Federica Malfatti, Edoardo Giannini, Emanuela Testa, Simone Polegato, Elena Podesta, Alessandra Fumagalli, Tiziana Cotelessa, Bruno Chiarbonello, Michele Bellotti, Federica Botta, Sara Milazzo, Roberto Testa

Med Sci Monit 2005; 11(2): PI14-18

ID: 14165


BACKGROUND: Lansoprazole (LAN) is a proton pump inhibitor drug (PPI) metabolized by the P-450 liver cytochrome (CYP-450) system. LAN is used in association with antimicrobial agents in Helicobacter pylori (HP) eradication therapy. The 13C-Aminopyrine breath test (ABT) is a non-invasive tool exploring liver CYP-450 metabolic activity. Since pharmacological interactions may occur during PPI administration, we attempted to evaluate possible interference with liver CYP-450 activity during HP eradication therapy. MATERIAL/ METHODS: Fourteen HP positive patients received LAN (30 mg b.i.d.), clarithromycin (500 mg b.i.d.) and metronidazole (500 mg b.i.d.) for one week.
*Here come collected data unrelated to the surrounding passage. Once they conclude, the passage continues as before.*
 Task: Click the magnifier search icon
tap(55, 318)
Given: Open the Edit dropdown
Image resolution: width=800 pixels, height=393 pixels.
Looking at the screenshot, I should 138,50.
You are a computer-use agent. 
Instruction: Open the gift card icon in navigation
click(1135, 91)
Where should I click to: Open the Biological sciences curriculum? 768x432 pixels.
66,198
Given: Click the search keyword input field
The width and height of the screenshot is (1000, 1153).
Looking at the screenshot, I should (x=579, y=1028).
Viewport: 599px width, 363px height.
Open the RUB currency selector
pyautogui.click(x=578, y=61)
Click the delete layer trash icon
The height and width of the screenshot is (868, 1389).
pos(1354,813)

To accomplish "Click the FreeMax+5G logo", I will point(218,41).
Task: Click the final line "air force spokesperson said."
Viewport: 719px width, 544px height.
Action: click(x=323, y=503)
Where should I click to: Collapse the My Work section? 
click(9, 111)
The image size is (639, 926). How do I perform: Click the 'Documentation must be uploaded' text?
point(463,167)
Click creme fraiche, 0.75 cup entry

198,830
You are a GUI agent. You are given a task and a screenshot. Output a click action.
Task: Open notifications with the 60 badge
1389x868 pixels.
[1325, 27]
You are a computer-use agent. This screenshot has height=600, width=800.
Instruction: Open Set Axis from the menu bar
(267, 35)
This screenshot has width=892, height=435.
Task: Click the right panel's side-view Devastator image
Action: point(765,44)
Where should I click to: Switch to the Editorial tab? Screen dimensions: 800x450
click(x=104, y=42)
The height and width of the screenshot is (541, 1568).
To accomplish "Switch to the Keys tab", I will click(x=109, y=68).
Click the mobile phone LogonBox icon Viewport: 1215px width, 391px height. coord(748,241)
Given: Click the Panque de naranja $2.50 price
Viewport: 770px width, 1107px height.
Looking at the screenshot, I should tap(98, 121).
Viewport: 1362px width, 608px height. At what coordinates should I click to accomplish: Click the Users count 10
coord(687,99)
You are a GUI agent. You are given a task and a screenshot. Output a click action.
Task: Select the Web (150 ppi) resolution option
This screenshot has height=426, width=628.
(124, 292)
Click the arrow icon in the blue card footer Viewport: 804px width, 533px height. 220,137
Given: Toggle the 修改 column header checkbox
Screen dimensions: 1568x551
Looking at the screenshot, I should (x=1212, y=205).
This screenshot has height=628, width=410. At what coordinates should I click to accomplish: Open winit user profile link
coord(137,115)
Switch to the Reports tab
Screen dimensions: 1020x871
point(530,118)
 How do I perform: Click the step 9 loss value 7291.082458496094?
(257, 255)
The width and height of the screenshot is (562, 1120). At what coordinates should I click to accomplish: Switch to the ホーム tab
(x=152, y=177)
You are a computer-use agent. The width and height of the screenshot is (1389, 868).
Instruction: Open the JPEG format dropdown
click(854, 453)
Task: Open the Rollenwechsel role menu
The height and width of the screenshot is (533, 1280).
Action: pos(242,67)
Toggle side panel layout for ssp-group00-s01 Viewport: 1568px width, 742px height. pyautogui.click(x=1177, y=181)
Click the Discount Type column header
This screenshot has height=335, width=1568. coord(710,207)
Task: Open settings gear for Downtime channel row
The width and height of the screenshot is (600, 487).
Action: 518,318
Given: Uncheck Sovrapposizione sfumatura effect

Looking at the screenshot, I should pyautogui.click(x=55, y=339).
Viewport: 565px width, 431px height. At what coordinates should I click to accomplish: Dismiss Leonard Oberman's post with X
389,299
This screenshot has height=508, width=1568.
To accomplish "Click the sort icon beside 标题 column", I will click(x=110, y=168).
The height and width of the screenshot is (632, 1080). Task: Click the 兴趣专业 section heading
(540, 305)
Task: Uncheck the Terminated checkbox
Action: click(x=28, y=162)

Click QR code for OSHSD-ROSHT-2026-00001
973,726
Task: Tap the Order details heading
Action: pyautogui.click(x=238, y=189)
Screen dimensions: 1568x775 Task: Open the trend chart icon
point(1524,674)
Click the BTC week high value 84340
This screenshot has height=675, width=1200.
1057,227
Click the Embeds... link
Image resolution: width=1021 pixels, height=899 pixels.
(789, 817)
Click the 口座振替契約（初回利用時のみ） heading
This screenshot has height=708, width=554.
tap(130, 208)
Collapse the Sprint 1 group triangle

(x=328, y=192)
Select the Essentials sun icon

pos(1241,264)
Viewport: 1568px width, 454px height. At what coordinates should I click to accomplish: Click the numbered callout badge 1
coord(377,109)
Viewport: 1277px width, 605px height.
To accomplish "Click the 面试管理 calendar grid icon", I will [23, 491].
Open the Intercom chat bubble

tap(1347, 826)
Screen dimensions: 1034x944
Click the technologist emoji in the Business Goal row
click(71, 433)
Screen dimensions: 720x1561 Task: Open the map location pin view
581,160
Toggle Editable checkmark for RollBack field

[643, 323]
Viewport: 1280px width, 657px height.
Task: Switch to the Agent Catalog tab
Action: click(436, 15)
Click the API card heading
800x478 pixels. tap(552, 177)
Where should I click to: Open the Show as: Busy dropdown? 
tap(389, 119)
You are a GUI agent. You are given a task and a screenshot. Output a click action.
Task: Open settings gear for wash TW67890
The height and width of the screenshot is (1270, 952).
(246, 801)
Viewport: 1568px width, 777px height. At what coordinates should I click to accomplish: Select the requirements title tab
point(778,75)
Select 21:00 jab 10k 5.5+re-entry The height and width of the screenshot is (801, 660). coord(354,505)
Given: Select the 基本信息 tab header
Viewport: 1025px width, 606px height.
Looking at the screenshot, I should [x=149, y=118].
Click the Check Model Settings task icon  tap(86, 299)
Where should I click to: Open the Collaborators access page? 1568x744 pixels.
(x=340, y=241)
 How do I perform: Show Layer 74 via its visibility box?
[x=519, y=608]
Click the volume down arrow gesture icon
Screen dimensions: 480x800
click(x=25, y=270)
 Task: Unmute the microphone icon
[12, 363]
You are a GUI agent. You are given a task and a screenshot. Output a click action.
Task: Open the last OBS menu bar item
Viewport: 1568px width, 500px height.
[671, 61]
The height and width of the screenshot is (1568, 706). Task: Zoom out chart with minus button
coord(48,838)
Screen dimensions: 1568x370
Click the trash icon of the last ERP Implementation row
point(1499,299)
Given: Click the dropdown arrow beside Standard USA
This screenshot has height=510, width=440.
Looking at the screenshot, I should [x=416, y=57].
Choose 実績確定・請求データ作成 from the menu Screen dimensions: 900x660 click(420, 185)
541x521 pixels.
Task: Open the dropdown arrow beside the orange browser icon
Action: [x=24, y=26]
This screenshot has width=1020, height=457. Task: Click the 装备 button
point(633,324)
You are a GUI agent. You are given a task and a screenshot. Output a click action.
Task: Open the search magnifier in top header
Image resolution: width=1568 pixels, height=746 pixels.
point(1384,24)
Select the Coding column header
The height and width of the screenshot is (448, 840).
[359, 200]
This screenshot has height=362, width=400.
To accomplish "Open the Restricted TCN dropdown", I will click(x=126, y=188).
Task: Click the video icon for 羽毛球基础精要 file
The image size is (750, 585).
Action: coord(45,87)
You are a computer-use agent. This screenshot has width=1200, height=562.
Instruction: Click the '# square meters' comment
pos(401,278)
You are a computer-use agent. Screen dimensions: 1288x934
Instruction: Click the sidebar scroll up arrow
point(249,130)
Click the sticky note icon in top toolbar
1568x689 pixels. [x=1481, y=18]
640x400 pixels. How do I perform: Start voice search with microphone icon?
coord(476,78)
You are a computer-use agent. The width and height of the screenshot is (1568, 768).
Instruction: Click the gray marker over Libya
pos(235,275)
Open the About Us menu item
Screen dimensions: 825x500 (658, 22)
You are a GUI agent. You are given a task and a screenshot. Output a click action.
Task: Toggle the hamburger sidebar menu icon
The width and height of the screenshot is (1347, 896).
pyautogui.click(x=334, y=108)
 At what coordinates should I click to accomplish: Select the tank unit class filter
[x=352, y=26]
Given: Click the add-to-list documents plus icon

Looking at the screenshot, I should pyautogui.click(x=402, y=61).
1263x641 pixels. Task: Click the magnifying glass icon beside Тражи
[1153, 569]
Prior to therapy, and at day 8, each patient underwent 13C-ABT. The 13CO2 concentration in breath samples was measured every 15 minutes from t0 to t120. Results are expressed as cumulative percentage of the administered dose of 13C recovered over time (% 13C dose cum), and as a percentage of the administered dose of 13C recovered per hour (% l3C dose/h). Comparisons were carried out by the Wilcoxon test. Data are presented as mean +/- SD. RESULTS:At day 8, mean ABT was no different from baseline values, both considering % 13C dose cum and% 13C dose/h at each sampling time (e.g.,% 13C dose cum120 which is the most expressive value of the parameters taken into consideration, baseline vs day 8: 10.88 +/- 3.81 vs 10.13 +/- 3.57). CONCLUSIONS: These results show that LAN administration and the concomitant use of antimicrobial drugs during HP eradication therapy do not seem to be associated with significant modifications in liver CYP-450 activity.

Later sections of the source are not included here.